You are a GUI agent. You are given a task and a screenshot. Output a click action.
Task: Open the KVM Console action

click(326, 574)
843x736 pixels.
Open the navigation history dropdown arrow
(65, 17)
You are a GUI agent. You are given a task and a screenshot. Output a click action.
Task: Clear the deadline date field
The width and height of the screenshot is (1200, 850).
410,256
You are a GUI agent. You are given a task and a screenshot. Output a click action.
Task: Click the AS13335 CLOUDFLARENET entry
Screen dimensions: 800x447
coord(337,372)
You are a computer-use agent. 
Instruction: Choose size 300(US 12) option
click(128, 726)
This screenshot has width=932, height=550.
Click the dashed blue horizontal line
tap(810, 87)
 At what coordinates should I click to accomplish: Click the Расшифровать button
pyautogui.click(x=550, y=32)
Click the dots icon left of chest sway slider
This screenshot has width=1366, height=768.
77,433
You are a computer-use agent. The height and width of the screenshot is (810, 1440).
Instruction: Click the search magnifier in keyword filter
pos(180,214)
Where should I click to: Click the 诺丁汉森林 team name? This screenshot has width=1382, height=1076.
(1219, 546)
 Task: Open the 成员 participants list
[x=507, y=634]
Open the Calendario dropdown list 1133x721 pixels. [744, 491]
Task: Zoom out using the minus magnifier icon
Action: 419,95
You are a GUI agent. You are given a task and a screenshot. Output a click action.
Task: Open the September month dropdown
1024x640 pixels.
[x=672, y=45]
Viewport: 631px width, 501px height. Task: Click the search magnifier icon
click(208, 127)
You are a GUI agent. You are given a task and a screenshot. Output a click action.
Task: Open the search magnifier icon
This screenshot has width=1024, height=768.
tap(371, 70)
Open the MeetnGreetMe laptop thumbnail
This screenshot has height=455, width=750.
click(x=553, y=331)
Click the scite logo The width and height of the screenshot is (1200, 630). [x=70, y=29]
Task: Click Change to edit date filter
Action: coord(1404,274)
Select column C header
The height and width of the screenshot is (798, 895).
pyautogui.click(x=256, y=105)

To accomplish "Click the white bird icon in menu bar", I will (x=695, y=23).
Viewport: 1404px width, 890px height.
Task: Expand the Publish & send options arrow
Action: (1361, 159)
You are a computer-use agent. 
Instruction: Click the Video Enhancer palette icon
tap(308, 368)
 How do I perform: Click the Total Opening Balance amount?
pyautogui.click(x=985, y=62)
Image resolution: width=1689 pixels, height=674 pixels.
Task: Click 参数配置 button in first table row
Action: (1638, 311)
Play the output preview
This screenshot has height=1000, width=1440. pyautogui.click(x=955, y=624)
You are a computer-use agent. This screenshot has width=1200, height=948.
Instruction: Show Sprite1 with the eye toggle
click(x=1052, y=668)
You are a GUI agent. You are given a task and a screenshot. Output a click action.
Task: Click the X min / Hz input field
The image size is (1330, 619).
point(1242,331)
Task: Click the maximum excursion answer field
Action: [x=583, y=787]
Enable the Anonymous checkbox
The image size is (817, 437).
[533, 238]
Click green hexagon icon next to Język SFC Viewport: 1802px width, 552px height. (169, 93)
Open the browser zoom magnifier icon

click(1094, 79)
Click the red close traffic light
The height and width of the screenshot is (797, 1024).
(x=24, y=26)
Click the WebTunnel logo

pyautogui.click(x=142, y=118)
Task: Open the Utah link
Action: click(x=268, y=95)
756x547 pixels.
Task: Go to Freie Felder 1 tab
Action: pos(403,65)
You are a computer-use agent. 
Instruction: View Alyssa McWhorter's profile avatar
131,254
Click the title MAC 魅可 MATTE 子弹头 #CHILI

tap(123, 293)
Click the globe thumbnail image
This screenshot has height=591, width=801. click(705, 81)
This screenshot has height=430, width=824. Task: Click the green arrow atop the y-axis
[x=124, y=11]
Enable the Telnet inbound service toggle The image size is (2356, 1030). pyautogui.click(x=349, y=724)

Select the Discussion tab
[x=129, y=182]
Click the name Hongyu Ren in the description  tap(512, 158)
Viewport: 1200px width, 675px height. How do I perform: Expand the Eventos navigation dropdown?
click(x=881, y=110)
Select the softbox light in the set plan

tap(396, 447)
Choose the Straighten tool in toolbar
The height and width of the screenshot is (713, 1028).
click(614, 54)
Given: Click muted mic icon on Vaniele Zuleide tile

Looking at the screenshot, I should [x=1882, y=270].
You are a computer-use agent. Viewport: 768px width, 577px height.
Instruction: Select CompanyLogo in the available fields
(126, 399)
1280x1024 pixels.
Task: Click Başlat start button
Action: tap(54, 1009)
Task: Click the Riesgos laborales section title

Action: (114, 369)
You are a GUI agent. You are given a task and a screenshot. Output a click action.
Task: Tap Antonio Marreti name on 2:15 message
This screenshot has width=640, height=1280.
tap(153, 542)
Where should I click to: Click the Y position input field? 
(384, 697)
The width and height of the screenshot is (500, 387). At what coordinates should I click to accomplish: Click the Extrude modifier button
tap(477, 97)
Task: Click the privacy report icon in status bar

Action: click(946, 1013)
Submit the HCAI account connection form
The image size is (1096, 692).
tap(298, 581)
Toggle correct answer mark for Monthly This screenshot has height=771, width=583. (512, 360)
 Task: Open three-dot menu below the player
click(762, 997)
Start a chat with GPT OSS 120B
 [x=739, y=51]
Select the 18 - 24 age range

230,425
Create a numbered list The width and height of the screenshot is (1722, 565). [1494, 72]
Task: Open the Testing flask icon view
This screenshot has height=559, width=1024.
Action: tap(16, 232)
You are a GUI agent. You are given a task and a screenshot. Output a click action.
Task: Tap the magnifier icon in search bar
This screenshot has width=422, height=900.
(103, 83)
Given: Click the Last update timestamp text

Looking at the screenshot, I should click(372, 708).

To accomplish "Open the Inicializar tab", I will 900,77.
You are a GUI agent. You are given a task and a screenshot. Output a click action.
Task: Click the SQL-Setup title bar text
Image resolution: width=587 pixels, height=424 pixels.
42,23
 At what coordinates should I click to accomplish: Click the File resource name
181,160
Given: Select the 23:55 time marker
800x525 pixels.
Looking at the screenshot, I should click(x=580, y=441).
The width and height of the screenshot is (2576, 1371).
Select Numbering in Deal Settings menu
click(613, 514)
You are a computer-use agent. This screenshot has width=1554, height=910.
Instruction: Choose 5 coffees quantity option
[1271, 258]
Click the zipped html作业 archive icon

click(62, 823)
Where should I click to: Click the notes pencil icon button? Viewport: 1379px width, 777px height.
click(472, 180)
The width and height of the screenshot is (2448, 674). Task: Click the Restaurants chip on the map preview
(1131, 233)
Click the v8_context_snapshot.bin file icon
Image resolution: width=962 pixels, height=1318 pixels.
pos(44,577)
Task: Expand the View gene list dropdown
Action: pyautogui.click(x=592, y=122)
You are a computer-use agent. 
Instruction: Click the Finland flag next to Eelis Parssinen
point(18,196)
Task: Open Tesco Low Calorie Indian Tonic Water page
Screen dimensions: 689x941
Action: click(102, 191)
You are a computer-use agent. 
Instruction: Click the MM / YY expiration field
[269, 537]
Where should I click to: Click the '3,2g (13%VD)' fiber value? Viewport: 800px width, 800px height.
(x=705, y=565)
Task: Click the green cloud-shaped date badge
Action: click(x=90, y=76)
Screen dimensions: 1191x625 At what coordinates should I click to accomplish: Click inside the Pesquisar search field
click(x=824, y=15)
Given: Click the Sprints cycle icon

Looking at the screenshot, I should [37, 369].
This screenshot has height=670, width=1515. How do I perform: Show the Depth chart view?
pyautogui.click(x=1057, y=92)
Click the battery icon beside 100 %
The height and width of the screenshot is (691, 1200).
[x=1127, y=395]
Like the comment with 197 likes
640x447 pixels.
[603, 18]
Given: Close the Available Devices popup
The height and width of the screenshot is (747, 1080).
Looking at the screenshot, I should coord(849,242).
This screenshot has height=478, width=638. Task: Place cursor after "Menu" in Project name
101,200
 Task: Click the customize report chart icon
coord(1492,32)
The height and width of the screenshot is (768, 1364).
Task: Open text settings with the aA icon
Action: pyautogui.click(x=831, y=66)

____

**PROBLEM TO SOLVE:** Return only the stretch of the material above from the line holding "The image size is (1330, 619)." through the line holding "You are a computer-use agent. Viewport: 768px", copied exactly.

**PROBLEM SOLUTION:**
The image size is (1330, 619).
point(1242,331)
Task: Click the maximum excursion answer field
Action: [x=583, y=787]
Enable the Anonymous checkbox
The image size is (817, 437).
[533, 238]
Click green hexagon icon next to Język SFC Viewport: 1802px width, 552px height. (169, 93)
Open the browser zoom magnifier icon

click(1094, 79)
Click the red close traffic light
The height and width of the screenshot is (797, 1024).
(x=24, y=26)
Click the WebTunnel logo

pyautogui.click(x=142, y=118)
Task: Open the Utah link
Action: click(x=268, y=95)
756x547 pixels.
Task: Go to Freie Felder 1 tab
Action: pos(403,65)
You are a computer-use agent. 
Instruction: View Alyssa McWhorter's profile avatar
131,254
Click the title MAC 魅可 MATTE 子弹头 #CHILI

tap(123, 293)
Click the globe thumbnail image
This screenshot has height=591, width=801. click(705, 81)
This screenshot has height=430, width=824. Task: Click the green arrow atop the y-axis
[x=124, y=11]
Enable the Telnet inbound service toggle The image size is (2356, 1030). pyautogui.click(x=349, y=724)

Select the Discussion tab
[x=129, y=182]
Click the name Hongyu Ren in the description  tap(512, 158)
Viewport: 1200px width, 675px height. How do I perform: Expand the Eventos navigation dropdown?
click(x=881, y=110)
Select the softbox light in the set plan

tap(396, 447)
Choose the Straighten tool in toolbar
The height and width of the screenshot is (713, 1028).
click(614, 54)
Given: Click muted mic icon on Vaniele Zuleide tile

Looking at the screenshot, I should [x=1882, y=270].
You are a computer-use agent. Viewport: 768px width, 577px height.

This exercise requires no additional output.